When I was 19

I turned 18 (my 19th year,etc) in January 1989.

My luck was turning with the ladies as well.

Well, with a lady.

I was hanging around outside the Boole (the library) one evening chatting to two or three of the only 8 girls in Civil Engineering. One of them, a bird completely out of my league, told me she’d some news for me the following week. When I say she was out of my league I mean she was good-looking, fit, intelligent and seemed to think I was funny (seemed to be laughing with me rather than at me).

She was way above the horizon of my gun sights.

Anyway, the next week she invites me to the Hockey Ball (think predatory women and men – boy in my case – in tuxedos).

I turn up at her house, orchid in one hand and a box of Biarritz chocolates in the other.

We head off to the ball, her dressed like a goddess and me all excited and dressed like a James Bond reject.

There is an old Irish joke:

How do you know an Irish Homosexual?

He prefers women to drink.

That night we both proved we were definitely not gay. I stopped counting at 20 vodkas – each.

The next morning I though I was a fully paid up member of the ‘going out with a girl’ club.

I wasn’t in that club. I was in the ‘ignored by girls’ club.

I wasn’t sure what I had done, the drunken grope? the 20 vodkas? the box of biarritz? All textbook first date stuff.

I went back to my lonely life of onanism, exams and planning my summer holidays.

The first year civil engineering exams were not a touch on the leaving cert so I had no problems with them.

My plan for the summer was to head over to London to discover if the streets were in fact paved with gold. Even though this was only 20 odd years ago you’ve got to remember that it was a time before Michael and his flying buses and the interweb.

To get to London you had to spend 12 hours on a bus and get chucked out in Victoria Station at 6:00 in the morning.  6 of us travelled over, no accommodation, no jobs, no money.


By the end of the first day some Algerian estate agent in Earl’s Court had 6 of us sleeping on mattresses in a basement flat on Warwick road for £25 a week each. As we had never rented a flat before we didn’t realise that this was a bit substandard. The flushing of the toilet bubbling up into the bath was the give away.

We all hoped to get jobs labouring on the sites. some of us had more success than others. I had a few false starts – washing dishes in the Albert Hall, making sandwiches in the Daily Mirror canteen – before landing a sweet deal labouring in a small company who were up-grading a school. Nice and easy.

London is a great city. But when you have no money, are love-sick and sleep in a one bed bed sit with 5 others (one was the golden pencil) the gloss goes off it.

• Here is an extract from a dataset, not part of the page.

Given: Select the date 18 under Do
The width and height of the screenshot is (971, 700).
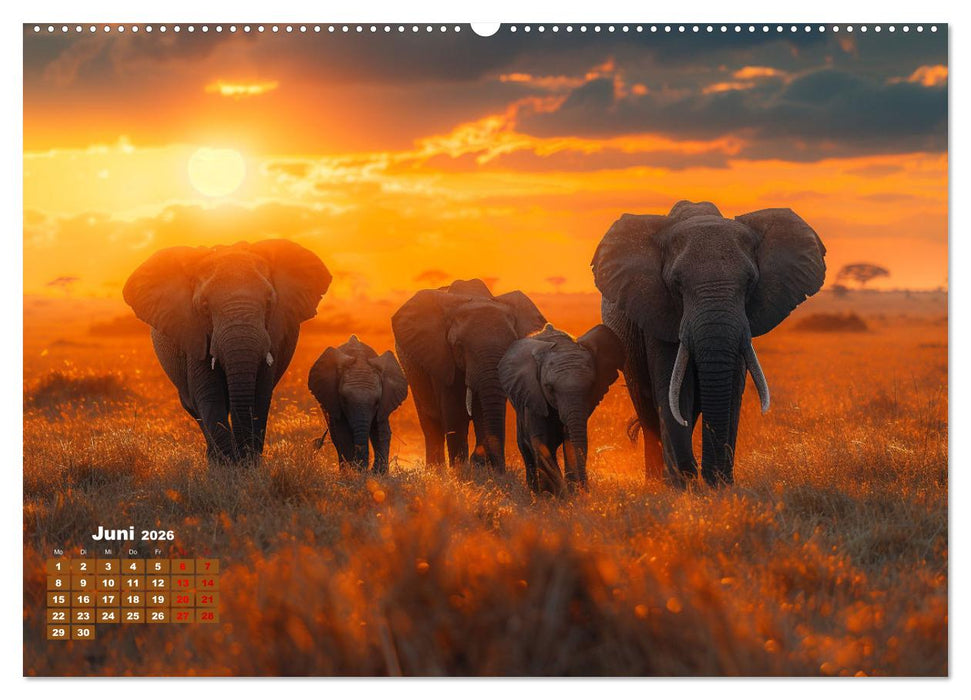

The summer became a monotony of easi-singles sandwiches and pints of milk for lunch, findus crispi-bread pancakes for tea and carlsberg export and a marathon bar for supper. To phone you had to use a payphone. We had perfected a trick of coating a 10 pence piece in silver foil so it weighed the same as a 50 pence so you could get 30 minutes of talk time for 60 pence.

This was the summer of 1989 – anybody remember? The summer of the Marchioness and the Bowbelle.

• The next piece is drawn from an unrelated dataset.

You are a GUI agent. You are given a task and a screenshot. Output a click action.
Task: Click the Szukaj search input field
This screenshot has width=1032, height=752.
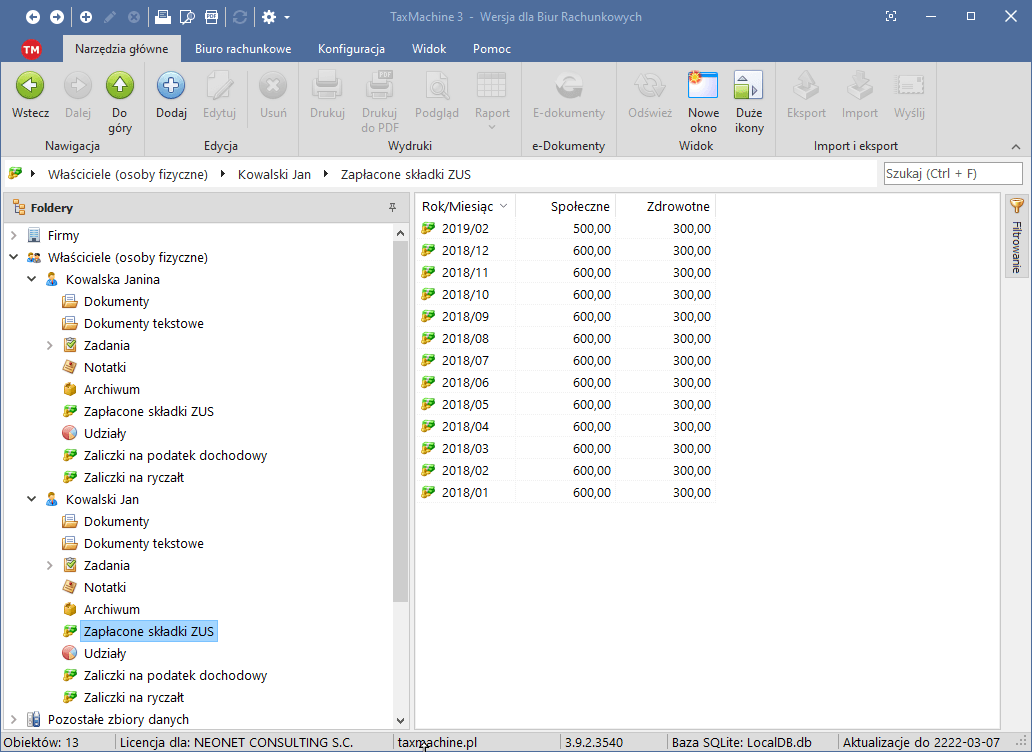click(x=952, y=174)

There were only two upsides to this grim existence. One was that we did loads and loads of walking and saw lots of London (we didn’t realise that Earls Court and the Brompton Cemetery were the gay cruising capital of London). The other was that I started writing letters (remember them?) to the Hockey Ball girl. She was back in Ireland and started writing back. this made the summer go much much faster and meant that once I got half way through September I was back on the Slattery’s bus to Cork.

In those days you would be regularly stopped at Pembroke or Heathrow and checked over by the special branch because of the activities of the provos. Coming from Cork, the provos were about as far away from me as the Red Brigade or ETA – still, it was a bit exciting. It got too exciting for the Golden Pencil. He got picked up in Victoria Station and was banged up in a cell and ‘searched’.

The rest of the year was spent rebuilding my relationship with the hockey ball girl so that I ended the year with not quite a girlfriend but taking the opposite approach to the 20 vodkas and a grope.

She goes on to play a prominent role in the next year as well.

Music wise I thought the gutiar riffs from Slash were spectacular.


4 responses to “When I was 19

  1. London Based Pirate

    I remeber them days well. I was in canada and my wife (first) in Germany. No phone calls, just letters. I was away for three months and we believed that written contact of over a week to be sufficient. Because it was then. We’re divorced now.

  2. Didn’t know you were in London the summer of ’89 too. How come you never ventured south of the river to Battersea?

    The Slattery bus brings back memories, I must tell you a story about the trip over myself and Ben made when we were heading over. Arriving in Victoria with a banging hangover and trying to find your way around was not the best introduction to London one could get.

    Great series by the way though.

  3. Your trick with the tinfoil reminds me of 1990 in Berlin where a 5p was the same size as a 1DM coin so we could phone home for sweet all.